The will here involved provides that the estate be held, managed, invested, reinvested, and pledged as security by the trustees until the death of testator's wife and son, and the death or remarriage of any widow the son might have surviving, at which time, the estate to be distributed. There is positively no excuse for failing to see that this encompasses a period of time forbidden by Code Ann. 85-707 (a). Then follow directions as to who may take if others do not, depending upon who is in life at the remote time fixed for distribution, How could the trustee distribute until the distributee is known? How can that be known until the time arrives for such? How could the trustees distribute if the property had vested in others? I agree with counsel that Burton v. Patton, 162 Ga. 610 (134 SE 603), and Dismukes v. Bagley, 165 Ga. 665 (141 SE 902), demand a ruling here that there was no vesting that would avoid the rule against perpetuities, and consequently that rule is offended, and the provision so offending is void.

If resort is had to texts for a full explanation of the rule we believe the soundest expressions to be found in such works is found in Gray, Rule Against Perpetuities (4th Ed.), pp. 97, 99, 200, which is cited in the motion for a rehearing. I regret to see my associates ignore this citation without attempting to explain why they reject it.

For the foregoing reasons I dissent.

# CHALLENGES:
1. Set down the part of the dissent starting with "If resort is" and going on through "they reject it.", word for word.
2. Answer these questions from the dissent:
(a) Which code provision does the writer say forbids the period of time covered by the will?
(b) Which two cases does the writer say demand a ruling that there was no vesting?
(c) Which work does the writer call the soundest text on the rule?

# DATA ROWS:
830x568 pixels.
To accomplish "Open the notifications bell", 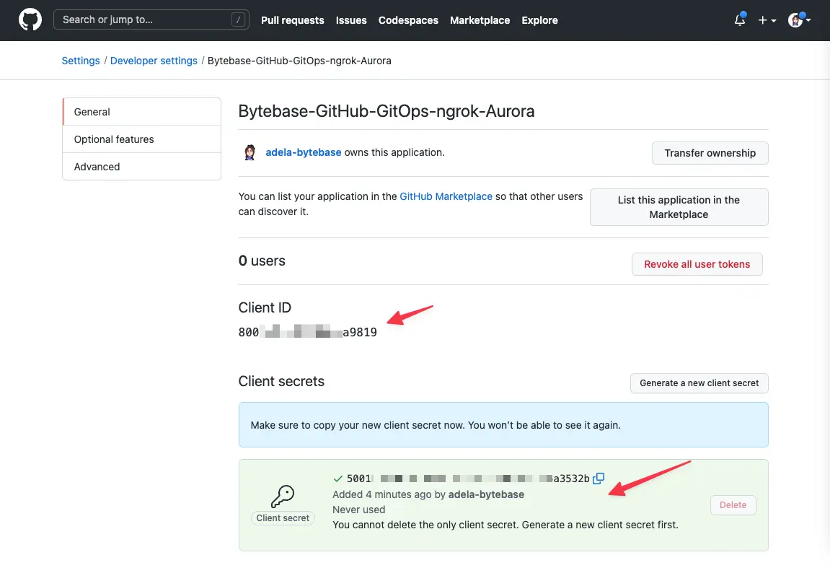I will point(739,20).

...

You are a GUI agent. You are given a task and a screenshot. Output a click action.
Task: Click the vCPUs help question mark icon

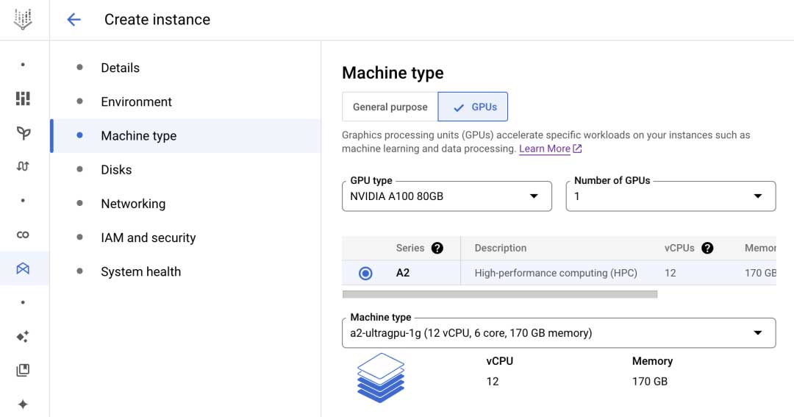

# ANSWERS PER TASK:
1.
If resort is had to texts for a full explanation of the rule we believe the soundest expressions to be found in such works is found in Gray, Rule Against Perpetuities (4th Ed.), pp. 97, 99, 200, which is cited in the motion for a rehearing. I regret to see my associates ignore this citation without attempting to explain why they reject it.

2.
(a) Code Ann. 85-707 (a)
(b) Burton v. Patton, 162 Ga. 610 (134 SE 603), and Dismukes v. Bagley, 165 Ga. 665 (141 SE 902)
(c) Gray, Rule Against Perpetuities (4th Ed.)